WRITTEN REQUEST: Quote every line below, word for word, from the line containing "Where should I click to: Click" down to the line containing "pos(1262,480)", including both of those lines.

## start DATA RECORDS

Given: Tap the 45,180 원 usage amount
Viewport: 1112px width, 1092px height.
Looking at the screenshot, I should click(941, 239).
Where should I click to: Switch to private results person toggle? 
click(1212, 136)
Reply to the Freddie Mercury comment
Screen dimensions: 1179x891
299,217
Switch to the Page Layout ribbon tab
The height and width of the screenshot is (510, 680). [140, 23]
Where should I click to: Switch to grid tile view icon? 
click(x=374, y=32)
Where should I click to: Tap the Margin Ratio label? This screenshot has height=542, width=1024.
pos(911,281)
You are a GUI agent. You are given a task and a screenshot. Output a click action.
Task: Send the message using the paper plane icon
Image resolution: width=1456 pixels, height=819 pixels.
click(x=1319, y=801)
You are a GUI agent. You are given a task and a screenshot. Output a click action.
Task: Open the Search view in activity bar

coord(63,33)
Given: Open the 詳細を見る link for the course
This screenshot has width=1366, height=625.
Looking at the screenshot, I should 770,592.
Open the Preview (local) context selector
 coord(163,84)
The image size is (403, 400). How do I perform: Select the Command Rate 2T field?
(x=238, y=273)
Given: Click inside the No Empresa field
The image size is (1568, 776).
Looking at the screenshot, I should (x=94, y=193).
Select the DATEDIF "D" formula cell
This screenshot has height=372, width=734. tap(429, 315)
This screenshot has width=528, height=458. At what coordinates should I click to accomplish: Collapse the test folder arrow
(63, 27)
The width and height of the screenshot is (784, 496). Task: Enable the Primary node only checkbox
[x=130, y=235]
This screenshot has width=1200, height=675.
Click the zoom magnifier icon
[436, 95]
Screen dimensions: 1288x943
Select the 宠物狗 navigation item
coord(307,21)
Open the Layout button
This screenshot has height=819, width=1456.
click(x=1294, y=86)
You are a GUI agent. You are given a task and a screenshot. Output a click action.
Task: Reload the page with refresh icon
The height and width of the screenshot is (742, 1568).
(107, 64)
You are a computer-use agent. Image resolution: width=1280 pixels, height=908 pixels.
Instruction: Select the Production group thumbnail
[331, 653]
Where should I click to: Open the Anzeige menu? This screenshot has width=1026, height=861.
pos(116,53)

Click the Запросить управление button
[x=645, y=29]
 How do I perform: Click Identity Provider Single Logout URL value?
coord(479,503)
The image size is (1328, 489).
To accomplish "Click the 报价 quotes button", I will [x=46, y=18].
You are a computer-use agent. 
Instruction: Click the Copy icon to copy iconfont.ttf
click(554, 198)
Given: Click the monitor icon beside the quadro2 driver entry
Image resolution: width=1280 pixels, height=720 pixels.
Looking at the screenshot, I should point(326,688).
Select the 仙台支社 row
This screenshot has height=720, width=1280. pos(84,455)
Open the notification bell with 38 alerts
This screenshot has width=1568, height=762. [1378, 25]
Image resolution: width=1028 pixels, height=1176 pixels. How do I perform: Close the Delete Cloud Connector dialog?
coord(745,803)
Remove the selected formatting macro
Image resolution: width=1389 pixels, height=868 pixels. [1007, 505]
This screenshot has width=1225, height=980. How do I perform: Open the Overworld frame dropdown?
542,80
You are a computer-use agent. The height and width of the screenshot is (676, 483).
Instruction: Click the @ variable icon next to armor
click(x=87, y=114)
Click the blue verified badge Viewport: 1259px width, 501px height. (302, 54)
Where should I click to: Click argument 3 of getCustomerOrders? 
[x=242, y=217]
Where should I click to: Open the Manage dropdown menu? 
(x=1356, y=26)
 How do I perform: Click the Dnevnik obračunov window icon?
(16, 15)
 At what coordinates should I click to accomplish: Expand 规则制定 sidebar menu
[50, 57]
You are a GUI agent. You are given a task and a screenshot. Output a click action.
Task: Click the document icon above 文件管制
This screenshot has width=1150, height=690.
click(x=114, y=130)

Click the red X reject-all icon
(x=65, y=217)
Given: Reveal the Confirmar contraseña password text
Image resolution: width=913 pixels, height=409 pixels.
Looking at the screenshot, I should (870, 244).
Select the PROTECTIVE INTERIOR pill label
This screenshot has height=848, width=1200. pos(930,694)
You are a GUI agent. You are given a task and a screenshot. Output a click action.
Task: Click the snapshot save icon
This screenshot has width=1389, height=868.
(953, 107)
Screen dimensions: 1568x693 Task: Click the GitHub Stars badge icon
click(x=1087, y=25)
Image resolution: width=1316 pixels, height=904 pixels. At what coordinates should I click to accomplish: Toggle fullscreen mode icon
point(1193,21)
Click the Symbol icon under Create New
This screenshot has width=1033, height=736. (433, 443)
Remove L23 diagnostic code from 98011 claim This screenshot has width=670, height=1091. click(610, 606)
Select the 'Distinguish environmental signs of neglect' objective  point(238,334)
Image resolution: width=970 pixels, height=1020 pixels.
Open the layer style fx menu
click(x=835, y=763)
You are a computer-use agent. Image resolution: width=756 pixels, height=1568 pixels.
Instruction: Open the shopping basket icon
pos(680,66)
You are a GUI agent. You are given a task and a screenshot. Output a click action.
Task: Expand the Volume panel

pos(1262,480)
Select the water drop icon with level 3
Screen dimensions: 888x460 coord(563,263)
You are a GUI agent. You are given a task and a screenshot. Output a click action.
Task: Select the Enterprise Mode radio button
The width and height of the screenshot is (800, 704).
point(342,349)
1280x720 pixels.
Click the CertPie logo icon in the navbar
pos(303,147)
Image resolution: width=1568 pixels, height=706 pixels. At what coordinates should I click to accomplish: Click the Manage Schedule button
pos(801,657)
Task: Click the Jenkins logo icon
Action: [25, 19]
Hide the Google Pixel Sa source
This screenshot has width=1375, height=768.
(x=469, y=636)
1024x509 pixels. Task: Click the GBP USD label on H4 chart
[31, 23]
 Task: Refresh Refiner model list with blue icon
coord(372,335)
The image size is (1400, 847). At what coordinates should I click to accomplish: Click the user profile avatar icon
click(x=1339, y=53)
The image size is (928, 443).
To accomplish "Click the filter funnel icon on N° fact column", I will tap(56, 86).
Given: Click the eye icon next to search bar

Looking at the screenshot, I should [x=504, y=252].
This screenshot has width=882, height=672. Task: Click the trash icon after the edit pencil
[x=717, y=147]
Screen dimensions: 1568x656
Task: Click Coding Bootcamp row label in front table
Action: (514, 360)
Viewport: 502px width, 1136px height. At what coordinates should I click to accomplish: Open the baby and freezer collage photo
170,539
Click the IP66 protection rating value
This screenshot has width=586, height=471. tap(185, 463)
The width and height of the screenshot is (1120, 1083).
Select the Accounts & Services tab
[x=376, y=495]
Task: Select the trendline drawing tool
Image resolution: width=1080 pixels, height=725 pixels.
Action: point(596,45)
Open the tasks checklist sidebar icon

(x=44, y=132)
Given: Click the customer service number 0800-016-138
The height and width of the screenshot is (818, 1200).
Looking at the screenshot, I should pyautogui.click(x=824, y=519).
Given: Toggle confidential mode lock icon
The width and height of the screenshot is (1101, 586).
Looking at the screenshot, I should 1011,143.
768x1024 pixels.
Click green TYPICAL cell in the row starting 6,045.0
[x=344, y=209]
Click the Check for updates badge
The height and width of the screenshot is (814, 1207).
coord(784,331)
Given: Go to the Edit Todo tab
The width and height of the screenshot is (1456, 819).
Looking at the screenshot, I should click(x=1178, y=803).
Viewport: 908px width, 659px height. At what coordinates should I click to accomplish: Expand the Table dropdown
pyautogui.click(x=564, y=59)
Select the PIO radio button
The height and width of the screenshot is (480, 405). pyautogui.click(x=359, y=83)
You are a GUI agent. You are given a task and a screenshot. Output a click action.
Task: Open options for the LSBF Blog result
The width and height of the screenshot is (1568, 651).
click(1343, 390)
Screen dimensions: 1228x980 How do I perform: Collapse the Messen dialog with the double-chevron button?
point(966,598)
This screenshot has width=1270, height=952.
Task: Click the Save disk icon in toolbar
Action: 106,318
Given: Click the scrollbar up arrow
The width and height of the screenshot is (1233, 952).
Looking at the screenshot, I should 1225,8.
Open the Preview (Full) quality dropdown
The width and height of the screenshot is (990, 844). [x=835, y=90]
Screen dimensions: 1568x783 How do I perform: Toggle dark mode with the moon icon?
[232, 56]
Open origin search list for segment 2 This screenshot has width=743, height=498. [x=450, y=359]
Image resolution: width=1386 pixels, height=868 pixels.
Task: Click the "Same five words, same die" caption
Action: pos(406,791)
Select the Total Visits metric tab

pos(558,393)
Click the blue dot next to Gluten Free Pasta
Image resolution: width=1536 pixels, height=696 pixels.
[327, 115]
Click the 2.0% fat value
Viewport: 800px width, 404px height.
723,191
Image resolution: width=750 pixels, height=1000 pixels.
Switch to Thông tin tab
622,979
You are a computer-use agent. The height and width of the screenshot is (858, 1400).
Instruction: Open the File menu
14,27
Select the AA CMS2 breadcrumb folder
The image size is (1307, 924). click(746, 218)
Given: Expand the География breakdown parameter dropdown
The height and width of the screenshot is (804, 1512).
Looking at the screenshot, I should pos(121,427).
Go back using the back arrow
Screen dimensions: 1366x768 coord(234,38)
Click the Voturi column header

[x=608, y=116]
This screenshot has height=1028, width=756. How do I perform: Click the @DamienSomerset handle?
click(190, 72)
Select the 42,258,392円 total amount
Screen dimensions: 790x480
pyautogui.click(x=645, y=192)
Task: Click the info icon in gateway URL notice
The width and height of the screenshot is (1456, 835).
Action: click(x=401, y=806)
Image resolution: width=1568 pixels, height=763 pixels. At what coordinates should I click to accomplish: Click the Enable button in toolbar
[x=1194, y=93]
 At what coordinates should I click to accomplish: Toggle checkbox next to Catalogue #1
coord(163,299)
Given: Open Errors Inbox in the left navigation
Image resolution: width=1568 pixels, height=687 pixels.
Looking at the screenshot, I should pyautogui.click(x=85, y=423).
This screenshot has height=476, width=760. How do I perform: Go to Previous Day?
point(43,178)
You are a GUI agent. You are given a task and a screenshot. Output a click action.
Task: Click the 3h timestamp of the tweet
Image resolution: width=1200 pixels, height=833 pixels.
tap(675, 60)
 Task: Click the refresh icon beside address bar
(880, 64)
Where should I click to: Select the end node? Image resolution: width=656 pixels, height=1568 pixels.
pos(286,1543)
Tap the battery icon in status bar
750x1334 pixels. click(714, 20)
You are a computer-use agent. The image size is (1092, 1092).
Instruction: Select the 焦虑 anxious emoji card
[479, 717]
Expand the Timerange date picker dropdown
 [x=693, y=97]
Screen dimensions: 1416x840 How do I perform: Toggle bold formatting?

## end DATA RECORDS

ANSWER TO THE TASK:
Where should I click to: Click argument 3 of getCustomerOrders? 
[x=242, y=217]
Where should I click to: Open the Manage dropdown menu? 
(x=1356, y=26)
 How do I perform: Click the Dnevnik obračunov window icon?
(16, 15)
 At what coordinates should I click to accomplish: Expand 规则制定 sidebar menu
[50, 57]
You are a GUI agent. You are given a task and a screenshot. Output a click action.
Task: Click the document icon above 文件管制
This screenshot has width=1150, height=690.
click(x=114, y=130)

Click the red X reject-all icon
(x=65, y=217)
Given: Reveal the Confirmar contraseña password text
Image resolution: width=913 pixels, height=409 pixels.
Looking at the screenshot, I should (870, 244).
Select the PROTECTIVE INTERIOR pill label
This screenshot has height=848, width=1200. pos(930,694)
You are a GUI agent. You are given a task and a screenshot. Output a click action.
Task: Click the snapshot save icon
This screenshot has width=1389, height=868.
(953, 107)
Screen dimensions: 1568x693 Task: Click the GitHub Stars badge icon
click(x=1087, y=25)
Image resolution: width=1316 pixels, height=904 pixels. At what coordinates should I click to accomplish: Toggle fullscreen mode icon
point(1193,21)
Click the Symbol icon under Create New
This screenshot has width=1033, height=736. (433, 443)
Remove L23 diagnostic code from 98011 claim This screenshot has width=670, height=1091. click(610, 606)
Select the 'Distinguish environmental signs of neglect' objective  point(238,334)
Image resolution: width=970 pixels, height=1020 pixels.
Open the layer style fx menu
click(x=835, y=763)
You are a computer-use agent. Image resolution: width=756 pixels, height=1568 pixels.
Instruction: Open the shopping basket icon
pos(680,66)
You are a GUI agent. You are given a task and a screenshot. Output a click action.
Task: Expand the Volume panel

pos(1262,480)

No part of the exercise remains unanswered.